Lindsay Larson, Megan Chan, Diego Gomez-Zara, Leslie DeChurch, and Noshir Contractor
Manuscript in progress; please contact Megan for a working draft
Abstract: Fluid, overlapping, geographically dispersed teams challenge traditional role-based conceptions of leadership. In multiteam-membership settings, leader–follower ties must span functional and location boundaries yet often emerge informally rather than through positional authority. Integrating identity-based theories of leadership with network perspectives, we develop and test a model of congruent leadership emergence—relationships jointly claimed and granted—within interdependent intergroup collaborations. In a high-fidelity space-exploration simulation, 243 participants worked in 26 twelve-person systems comprising colocated crews and remote mission-control teams. Exponential random graph models of intersecting leadership-claim and -grant networks reveal how competing functional versus divisional identities shape who leads and who follows across boundaries.
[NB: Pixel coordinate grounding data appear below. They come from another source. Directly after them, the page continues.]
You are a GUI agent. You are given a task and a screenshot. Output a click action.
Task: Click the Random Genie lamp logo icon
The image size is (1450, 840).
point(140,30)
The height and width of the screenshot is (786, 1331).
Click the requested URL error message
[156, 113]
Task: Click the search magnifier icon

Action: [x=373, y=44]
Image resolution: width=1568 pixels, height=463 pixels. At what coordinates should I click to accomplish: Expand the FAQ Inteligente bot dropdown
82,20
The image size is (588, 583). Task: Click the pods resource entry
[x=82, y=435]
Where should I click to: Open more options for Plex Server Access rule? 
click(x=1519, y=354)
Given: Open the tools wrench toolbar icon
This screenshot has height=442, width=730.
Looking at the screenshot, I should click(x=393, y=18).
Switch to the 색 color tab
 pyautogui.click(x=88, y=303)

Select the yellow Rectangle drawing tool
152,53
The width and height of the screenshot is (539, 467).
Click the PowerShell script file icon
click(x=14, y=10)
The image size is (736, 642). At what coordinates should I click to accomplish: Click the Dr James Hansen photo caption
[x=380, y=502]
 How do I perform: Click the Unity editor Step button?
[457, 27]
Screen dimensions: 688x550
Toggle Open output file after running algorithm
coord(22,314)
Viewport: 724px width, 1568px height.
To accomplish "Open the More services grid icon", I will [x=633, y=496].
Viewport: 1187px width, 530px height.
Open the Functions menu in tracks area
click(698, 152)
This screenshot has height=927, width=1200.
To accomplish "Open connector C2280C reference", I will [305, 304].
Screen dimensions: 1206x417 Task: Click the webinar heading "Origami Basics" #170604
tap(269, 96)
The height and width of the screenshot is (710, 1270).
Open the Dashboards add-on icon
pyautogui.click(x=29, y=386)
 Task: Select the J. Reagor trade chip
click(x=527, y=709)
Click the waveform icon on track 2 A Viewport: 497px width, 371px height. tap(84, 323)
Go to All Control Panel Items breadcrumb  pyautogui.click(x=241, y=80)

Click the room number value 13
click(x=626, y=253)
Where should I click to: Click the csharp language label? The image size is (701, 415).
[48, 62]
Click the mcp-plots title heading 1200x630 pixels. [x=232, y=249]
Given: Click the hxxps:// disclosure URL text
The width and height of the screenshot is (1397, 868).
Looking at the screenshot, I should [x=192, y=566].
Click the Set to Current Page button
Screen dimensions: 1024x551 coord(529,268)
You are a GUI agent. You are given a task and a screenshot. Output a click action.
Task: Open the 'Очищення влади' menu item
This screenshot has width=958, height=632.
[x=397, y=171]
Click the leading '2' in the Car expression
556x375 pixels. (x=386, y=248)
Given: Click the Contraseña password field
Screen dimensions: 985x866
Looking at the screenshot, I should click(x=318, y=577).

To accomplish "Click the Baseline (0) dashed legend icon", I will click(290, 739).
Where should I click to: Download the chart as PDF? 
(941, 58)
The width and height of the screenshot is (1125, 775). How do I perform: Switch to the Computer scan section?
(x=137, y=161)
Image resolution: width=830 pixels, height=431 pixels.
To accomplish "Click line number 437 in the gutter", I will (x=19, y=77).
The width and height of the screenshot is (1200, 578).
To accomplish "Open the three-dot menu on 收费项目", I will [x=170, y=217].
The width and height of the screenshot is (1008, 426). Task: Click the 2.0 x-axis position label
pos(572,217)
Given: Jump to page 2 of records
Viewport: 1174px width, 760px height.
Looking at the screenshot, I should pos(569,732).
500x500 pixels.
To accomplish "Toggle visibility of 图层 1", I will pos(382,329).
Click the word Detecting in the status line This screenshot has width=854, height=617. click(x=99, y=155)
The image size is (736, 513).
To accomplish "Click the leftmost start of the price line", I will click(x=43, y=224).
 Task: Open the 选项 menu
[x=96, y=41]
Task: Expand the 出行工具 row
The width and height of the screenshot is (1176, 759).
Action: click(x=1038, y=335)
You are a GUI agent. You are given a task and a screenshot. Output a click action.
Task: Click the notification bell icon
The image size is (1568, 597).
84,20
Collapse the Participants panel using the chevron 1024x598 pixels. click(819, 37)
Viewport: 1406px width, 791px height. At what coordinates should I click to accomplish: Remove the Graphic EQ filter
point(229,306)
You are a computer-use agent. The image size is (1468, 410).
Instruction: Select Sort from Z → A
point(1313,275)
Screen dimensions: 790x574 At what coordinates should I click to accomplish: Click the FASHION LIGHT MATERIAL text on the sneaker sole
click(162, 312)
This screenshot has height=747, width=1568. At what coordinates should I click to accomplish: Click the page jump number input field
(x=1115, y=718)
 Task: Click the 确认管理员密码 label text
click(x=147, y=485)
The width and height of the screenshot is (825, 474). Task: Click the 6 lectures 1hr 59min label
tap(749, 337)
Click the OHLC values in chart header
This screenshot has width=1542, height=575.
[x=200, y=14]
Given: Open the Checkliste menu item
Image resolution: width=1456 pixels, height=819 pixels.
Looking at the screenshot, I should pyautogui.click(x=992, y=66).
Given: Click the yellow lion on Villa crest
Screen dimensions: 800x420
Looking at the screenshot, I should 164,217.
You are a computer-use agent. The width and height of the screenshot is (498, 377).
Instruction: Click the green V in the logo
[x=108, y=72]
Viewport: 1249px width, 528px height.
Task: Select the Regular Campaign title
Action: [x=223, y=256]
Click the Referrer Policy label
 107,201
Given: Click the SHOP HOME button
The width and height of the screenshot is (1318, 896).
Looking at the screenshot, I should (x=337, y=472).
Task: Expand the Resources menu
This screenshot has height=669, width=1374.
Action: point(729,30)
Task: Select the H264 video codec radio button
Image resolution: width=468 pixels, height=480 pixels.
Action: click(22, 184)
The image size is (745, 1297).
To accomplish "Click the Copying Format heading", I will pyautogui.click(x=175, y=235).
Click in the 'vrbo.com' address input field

Results show that leadership tended to be centralized, reciprocated, and characterized by closure, with individuals more likely to seek and recognize leadership from those within their own functional teams or physical locations, yet identification with divisional teams was a stronger predictor of congruent leadership than identification with functional groups. While congruent leadership perceptions were not influenced by functional identification alone, both leader and follower behaviors were shaped by social proximity and shared group membership rather than asymmetry or individual self-perception. Our findings advance relational, networked views of leadership by uncovering the social-motivational principles that enable connected leadership to emerge in “blurry” intergroup contexts.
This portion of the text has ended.